Prediction of fat mass from anthropometry at ages 7 to 9 years in Samoans: a cross-sectional study in the Ola Tuputupua’e cohort



With increasing obesity prevalence in children globally, accurate and practical methods for quantifying body fat are critical for effective monitoring and prevention, particularly in high-risk settings. No population is at higher risk of obesity than Pacific Islanders, including children living in the independent nation of Samoa. We developed and validated sex-specific prediction models for fat mass in Samoan children.


Dual X-ray absorptiometry (DXA) assessments of fat mass and weight, height, circumferences, and skinfolds were obtained from 356 children aged 7–9 years old in the Ola Tuputupua’e “Growing Up” study. Sex-specific models were developed from a randomly selected model development sample (n = 118 females, n = 120 males) using generalized linear regressions. In a validation sample (n = 59 females; n = 59 males), Lin’s concordance and Bland-Altman limits-of-agreement (LoA) of DXA-derived and predicted fat mass from this study and other published models were examined to assess precision and accuracy.


Models to predict fat mass in kilograms were: e^[(−0.0034355 * Age8 − 0.0059041 * Age9 + 1.660441 * ln (Weight (kg))−0.0087281 * Height (cm) + 0.1393258 * ln[Suprailiac (mm)] − 2.661793)] for females and e^[−0.0409724 * Age8 − 0.0549923 * Age9 + 336.8575 * [Weight (kg)]−2 − 22.34261 * ln (Weight (kg)) [Weight (kg)]−1 + 0.0108696 * Abdominal (cm) + 6.811015 * Subscapular (mm)−2 − 8.642559 * ln (Subscapular (mm)) Subscapular (mm)−2 − 1.663095 * Tricep (mm)−1 + 3.849035]for males, where Age8 = Age9 = 0 for children at age 7 years, Age8 = 1 and Age9 = 0 at 8 years, Age8 = 0 and Age9 = 1 at 9 years.

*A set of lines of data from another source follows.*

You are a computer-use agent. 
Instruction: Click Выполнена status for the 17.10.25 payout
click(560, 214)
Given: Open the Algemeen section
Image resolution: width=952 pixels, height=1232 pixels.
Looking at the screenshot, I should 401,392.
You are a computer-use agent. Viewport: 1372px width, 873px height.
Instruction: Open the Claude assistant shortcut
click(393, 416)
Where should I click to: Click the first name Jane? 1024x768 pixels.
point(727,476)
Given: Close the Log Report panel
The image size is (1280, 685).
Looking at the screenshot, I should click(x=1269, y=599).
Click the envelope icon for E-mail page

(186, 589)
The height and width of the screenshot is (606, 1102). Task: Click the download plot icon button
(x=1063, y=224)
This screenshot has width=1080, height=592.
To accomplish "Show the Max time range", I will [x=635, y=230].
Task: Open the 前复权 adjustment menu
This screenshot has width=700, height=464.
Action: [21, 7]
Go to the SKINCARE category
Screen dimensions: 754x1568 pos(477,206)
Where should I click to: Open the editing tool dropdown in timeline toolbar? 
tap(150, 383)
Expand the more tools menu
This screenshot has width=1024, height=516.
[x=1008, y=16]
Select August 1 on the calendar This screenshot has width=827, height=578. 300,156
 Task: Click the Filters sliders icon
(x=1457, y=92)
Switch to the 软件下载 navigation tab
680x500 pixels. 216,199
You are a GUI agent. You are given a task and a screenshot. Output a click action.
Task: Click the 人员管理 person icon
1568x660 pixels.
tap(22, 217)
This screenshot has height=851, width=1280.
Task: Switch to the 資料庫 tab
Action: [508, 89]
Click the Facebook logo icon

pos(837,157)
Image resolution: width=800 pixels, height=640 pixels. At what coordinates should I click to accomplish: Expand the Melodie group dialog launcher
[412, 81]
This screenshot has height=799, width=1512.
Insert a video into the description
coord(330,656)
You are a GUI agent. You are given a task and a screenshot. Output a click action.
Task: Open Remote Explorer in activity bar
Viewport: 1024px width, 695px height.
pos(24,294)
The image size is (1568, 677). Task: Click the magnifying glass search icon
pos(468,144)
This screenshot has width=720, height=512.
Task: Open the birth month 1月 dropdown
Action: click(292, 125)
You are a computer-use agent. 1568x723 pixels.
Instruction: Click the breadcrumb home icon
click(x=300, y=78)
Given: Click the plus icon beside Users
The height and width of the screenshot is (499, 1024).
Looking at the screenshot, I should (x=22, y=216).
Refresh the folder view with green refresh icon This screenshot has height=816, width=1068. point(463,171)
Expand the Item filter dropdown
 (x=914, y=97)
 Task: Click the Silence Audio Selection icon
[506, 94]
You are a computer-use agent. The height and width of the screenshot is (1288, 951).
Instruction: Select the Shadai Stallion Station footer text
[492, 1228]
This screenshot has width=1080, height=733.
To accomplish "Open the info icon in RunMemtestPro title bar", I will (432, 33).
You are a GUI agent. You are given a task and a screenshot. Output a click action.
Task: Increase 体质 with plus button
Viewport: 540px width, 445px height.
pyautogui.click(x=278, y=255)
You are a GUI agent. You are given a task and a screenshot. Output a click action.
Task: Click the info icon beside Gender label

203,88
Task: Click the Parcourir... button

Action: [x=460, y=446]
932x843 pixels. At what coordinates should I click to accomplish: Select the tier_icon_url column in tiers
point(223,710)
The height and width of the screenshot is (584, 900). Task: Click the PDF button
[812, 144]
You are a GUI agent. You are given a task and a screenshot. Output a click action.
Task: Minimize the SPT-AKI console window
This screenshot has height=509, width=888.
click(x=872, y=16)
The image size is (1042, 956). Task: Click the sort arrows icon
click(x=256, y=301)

Models showed high predictive ability, with substantial concordance (ρC > 0.96), and agreement between DXA-derived and model-predicted fat mass (LoA female = −0.235, 95% CI:−2.924–2.453; male = −0.202, 95% CI:−1.977–1.572). Only one of four existing models, developed in a non-Samoan sample, accurately predicted fat mass among Samoan children.


We developed models that predicted fat mass in Samoans aged 7–9 years old with greater precision and accuracy than the majority of existing models that were tested. Monitoring adiposity in children with these models may inform future obesity prevention and interventions.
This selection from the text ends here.